5. The registrants other certifying officer(s) and I have disclosed to the registrants auditors and the audit committee of the registrants board of directors (or persons performing equivalent functions):
(a) All significant deficiencies and material weaknesses in the design or operation of internal control over financial reporting which are reasonably likely to adversely affect the registrants ability to record, process, summarize, and report financial information; and
(b) Any fraud, whether or not material, that involves management or other employees who have a significant role in the registrants internal control over financial reporting.

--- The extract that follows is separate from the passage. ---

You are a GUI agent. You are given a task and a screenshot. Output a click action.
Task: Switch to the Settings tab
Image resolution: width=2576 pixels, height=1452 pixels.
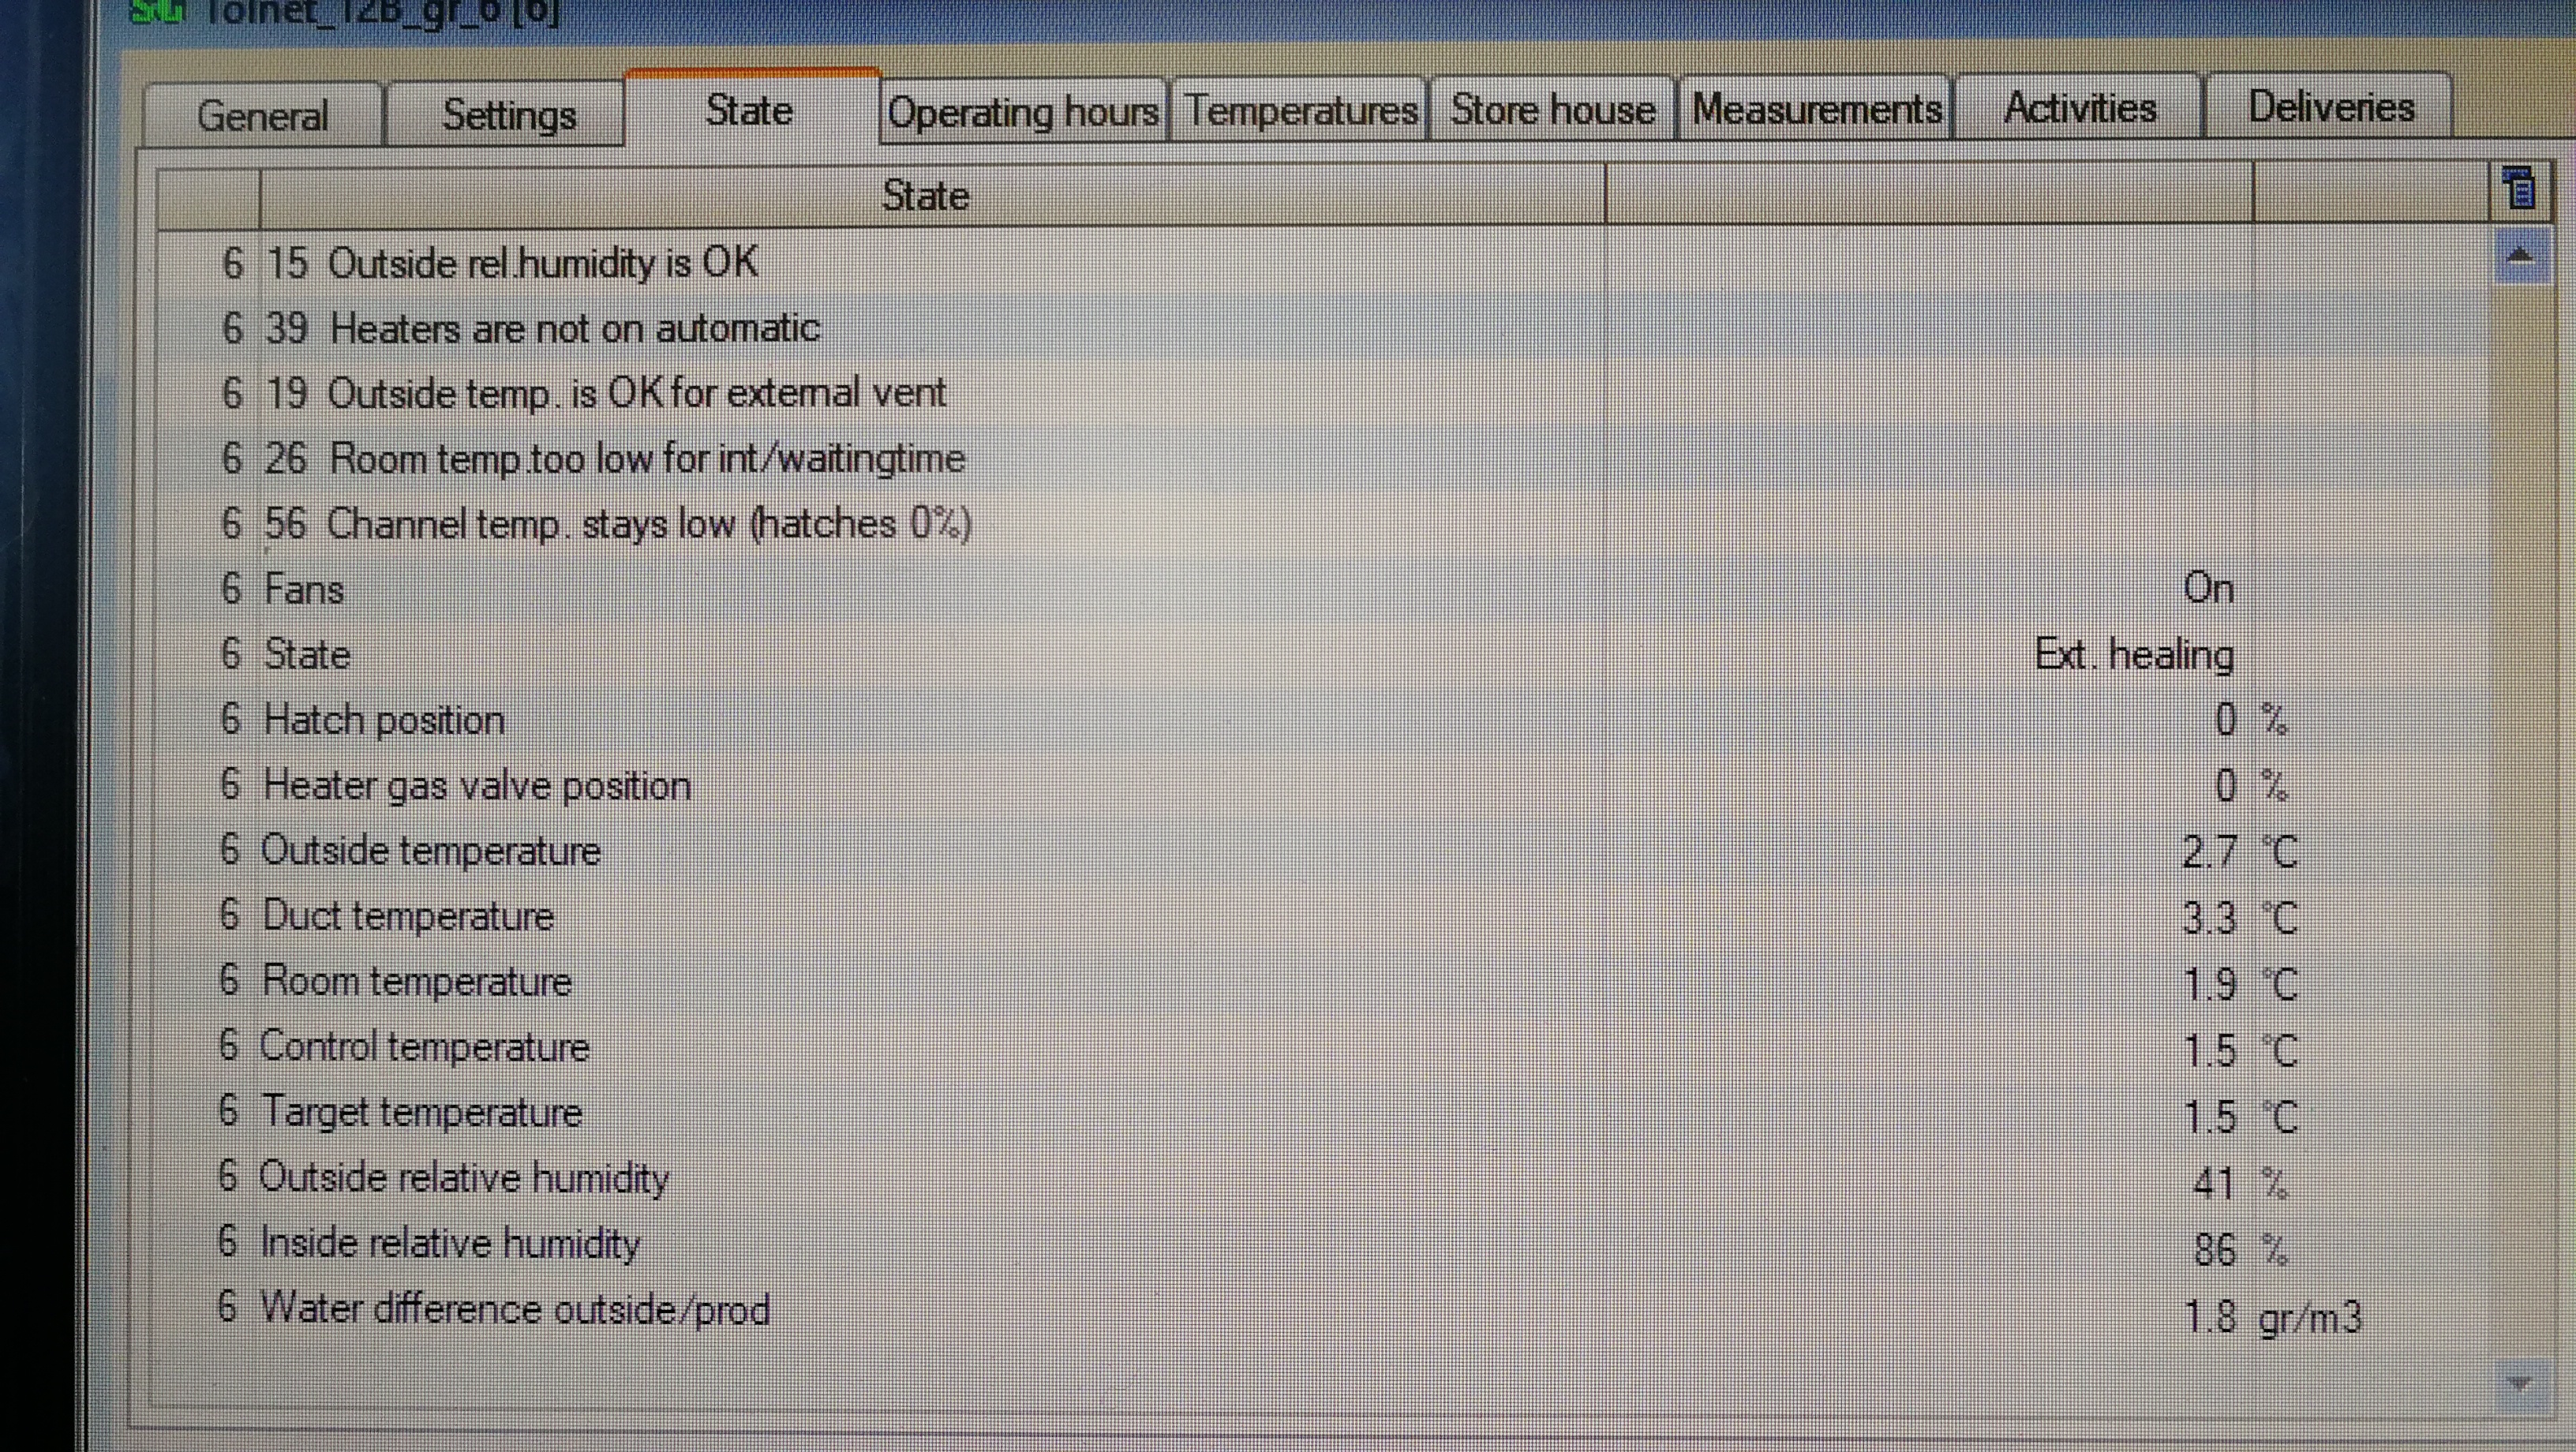coord(509,115)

Date: July 8, 2016 | /s/ Kelli Gallegos | |||
Kelli Gallegos, Principal Financial Officer |
CERTIFICATION OF SHAREHOLDER REPORT
In connection with the Certified Shareholder Report of AIM Sector Funds (Invesco Sector Funds) (the Company) on Form N-CSR for the period ended April 30, 2016, as filed with the Securities and Exchange Commission (the Report), I, Sheri Morris, Principal Executive Officer of the Company, certify, pursuant to 18 U.S.C. section 1350, as adopted pursuant to section 906 of the Sarbanes-Oxley Act of 2002, that:
(1) The Report fully complies with the requirements of Section 13(a) or 15(d) of the Securities Exchange Act of 1934; and
(2) The information contained in the Report fairly presents, in all material respects, the financial condition and results of operations of the Company.
Date: July 8, 2016 | /s/ Sheri Morris | |
Sheri Morris, Principal Executive Officer |
A signed original of this written statement required by Section 906, or other document authenticating, acknowledging, or otherwise adopting the signature that appears in typed form within the electronic version of this written statement required by Section 906, has been provided by the Company and will be retained by the Company and furnished to the Securities and Exchange Commission or its staff upon request.
CERTIFICATION OF SHAREHOLDER REPORT
In connection with the Certified Shareholder Report of AIM Sector Funds (Invesco Sector Funds) (the Company) on Form N-CSR for the period ended April 30, 2016, as filed with the Securities and Exchange Commission (the Report), I, Kelli Gallegos, Principal Financial Officer of the Company, certify, pursuant to 18 U.S.C. section 1350, as adopted pursuant to section 906 of the Sarbanes-Oxley Act of 2002, that:
(1) The Report fully complies with the requirements of Section 13(a) or 15(d) of the Securities Exchange Act of 1934; and
(2) The information contained in the Report fairly presents, in all material respects, the financial condition and results of operations of the Company.
Date: July 8, 2016 | /s/ Kelli Gallegos | |
Kelli Gallegos, Principal Financial Officer |
A signed original of this written statement required by Section 906, or other document authenticating, acknowledging, or otherwise adopting the signature that appears in typed form within the electronic version of this written statement required by Section 906, has been provided by the Company and will be retained by the Company and furnished to the Securities and Exchange Commission or its staff upon request.